▶ _EXTRACTED DATA_:
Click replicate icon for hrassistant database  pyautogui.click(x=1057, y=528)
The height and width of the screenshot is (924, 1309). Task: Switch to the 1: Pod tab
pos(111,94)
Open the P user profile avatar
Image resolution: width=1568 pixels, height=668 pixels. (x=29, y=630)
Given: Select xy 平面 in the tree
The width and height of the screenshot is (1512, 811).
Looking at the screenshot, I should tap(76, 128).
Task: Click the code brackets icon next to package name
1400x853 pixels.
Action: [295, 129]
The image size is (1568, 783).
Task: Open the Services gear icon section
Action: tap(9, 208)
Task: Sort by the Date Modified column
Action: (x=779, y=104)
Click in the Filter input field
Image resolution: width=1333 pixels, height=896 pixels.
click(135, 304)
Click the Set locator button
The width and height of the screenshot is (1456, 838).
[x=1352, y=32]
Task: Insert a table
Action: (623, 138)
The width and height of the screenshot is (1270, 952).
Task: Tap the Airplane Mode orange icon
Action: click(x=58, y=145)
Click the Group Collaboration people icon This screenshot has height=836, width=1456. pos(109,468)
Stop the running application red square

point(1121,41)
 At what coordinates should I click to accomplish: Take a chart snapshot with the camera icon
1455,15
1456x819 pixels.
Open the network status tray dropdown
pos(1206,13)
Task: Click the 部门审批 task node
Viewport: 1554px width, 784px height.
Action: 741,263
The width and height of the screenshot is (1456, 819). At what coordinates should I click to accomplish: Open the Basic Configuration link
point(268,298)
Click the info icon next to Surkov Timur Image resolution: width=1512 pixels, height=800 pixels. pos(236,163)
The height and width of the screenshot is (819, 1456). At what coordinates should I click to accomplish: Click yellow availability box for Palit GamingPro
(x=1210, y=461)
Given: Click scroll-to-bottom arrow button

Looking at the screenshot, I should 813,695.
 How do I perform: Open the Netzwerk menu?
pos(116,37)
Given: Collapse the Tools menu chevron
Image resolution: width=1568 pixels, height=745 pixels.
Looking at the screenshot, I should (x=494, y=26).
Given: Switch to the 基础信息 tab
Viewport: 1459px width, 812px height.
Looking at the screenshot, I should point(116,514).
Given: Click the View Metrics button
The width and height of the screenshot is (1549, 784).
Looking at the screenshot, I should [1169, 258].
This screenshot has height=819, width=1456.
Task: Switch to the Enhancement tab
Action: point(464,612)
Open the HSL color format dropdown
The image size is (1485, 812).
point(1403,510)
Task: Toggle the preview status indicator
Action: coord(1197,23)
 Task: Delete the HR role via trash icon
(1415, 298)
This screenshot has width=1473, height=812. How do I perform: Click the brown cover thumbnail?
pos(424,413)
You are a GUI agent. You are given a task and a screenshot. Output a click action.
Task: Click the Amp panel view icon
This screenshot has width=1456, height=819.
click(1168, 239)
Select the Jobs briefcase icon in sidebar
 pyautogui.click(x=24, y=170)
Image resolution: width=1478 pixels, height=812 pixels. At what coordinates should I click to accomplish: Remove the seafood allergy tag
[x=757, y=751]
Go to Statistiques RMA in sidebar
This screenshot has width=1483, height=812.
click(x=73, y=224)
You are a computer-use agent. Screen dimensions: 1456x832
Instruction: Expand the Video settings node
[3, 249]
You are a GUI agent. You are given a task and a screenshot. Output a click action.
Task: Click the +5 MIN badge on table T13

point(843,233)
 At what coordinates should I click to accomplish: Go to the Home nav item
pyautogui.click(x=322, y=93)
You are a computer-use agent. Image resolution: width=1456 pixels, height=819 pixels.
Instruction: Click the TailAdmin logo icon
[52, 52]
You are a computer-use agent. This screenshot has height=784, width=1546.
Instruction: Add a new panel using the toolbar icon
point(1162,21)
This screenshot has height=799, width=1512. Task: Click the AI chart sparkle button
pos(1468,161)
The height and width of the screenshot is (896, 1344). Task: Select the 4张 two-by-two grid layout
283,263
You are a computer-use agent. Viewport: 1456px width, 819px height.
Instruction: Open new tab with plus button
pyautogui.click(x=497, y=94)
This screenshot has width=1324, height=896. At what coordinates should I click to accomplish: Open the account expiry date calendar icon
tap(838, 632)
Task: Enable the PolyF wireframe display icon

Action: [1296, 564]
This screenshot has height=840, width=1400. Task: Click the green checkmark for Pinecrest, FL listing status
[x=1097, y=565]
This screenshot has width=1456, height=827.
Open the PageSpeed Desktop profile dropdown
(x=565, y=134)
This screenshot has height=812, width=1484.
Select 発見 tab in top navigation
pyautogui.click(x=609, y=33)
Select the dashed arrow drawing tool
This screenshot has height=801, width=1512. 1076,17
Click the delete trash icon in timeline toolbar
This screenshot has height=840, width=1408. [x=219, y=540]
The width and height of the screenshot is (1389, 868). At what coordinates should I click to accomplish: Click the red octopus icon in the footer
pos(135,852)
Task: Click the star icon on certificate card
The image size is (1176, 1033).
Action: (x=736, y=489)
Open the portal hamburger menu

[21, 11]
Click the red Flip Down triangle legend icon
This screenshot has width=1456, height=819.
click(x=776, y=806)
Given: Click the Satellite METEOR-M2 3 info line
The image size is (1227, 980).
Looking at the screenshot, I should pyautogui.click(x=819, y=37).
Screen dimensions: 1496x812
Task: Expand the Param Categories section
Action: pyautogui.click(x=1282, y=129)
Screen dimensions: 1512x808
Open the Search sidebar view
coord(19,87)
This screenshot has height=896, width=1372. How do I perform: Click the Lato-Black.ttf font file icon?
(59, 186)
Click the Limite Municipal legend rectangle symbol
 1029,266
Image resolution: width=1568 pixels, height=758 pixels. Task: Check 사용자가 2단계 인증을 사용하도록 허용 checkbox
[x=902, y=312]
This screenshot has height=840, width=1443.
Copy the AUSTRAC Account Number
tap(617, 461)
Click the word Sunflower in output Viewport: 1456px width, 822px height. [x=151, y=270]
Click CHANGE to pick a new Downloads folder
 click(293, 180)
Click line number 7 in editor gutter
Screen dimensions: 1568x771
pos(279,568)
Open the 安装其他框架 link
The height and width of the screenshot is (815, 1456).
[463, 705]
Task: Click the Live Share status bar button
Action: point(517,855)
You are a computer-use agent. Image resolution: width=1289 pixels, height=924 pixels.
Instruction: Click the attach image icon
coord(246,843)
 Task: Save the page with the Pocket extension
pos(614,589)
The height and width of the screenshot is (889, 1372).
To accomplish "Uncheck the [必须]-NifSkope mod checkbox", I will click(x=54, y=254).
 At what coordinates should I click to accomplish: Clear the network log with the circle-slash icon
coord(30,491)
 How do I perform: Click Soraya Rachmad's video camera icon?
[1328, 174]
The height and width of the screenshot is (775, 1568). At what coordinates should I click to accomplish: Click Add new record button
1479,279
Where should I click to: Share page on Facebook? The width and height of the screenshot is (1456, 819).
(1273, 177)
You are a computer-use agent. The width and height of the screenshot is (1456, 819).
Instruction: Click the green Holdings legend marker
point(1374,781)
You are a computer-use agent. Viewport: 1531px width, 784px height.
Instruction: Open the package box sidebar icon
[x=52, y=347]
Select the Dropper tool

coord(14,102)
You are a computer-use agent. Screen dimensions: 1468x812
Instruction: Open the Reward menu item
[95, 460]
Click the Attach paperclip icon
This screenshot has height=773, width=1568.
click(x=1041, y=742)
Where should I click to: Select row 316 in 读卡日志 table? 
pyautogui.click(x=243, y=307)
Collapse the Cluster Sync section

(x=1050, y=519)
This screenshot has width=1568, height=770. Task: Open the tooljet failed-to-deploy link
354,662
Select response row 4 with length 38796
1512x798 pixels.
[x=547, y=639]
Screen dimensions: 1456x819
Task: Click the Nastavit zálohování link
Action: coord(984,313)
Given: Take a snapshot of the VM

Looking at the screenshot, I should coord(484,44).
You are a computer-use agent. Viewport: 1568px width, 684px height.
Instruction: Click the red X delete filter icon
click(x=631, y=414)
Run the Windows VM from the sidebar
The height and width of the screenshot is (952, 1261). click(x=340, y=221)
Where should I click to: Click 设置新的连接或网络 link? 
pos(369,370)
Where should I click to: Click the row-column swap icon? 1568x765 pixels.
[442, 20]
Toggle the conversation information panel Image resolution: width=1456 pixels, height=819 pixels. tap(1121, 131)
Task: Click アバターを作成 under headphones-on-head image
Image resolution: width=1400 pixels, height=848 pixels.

▶ _ACTION ITEM_: In the entries above, find each line with "next" and list it.

▶ _SOLUTION FOR THIS EXERCISE_:
Task: Click the code brackets icon next to package name
Click the info icon next to Surkov Timur Image resolution: width=1512 pixels, height=800 pixels. pos(236,163)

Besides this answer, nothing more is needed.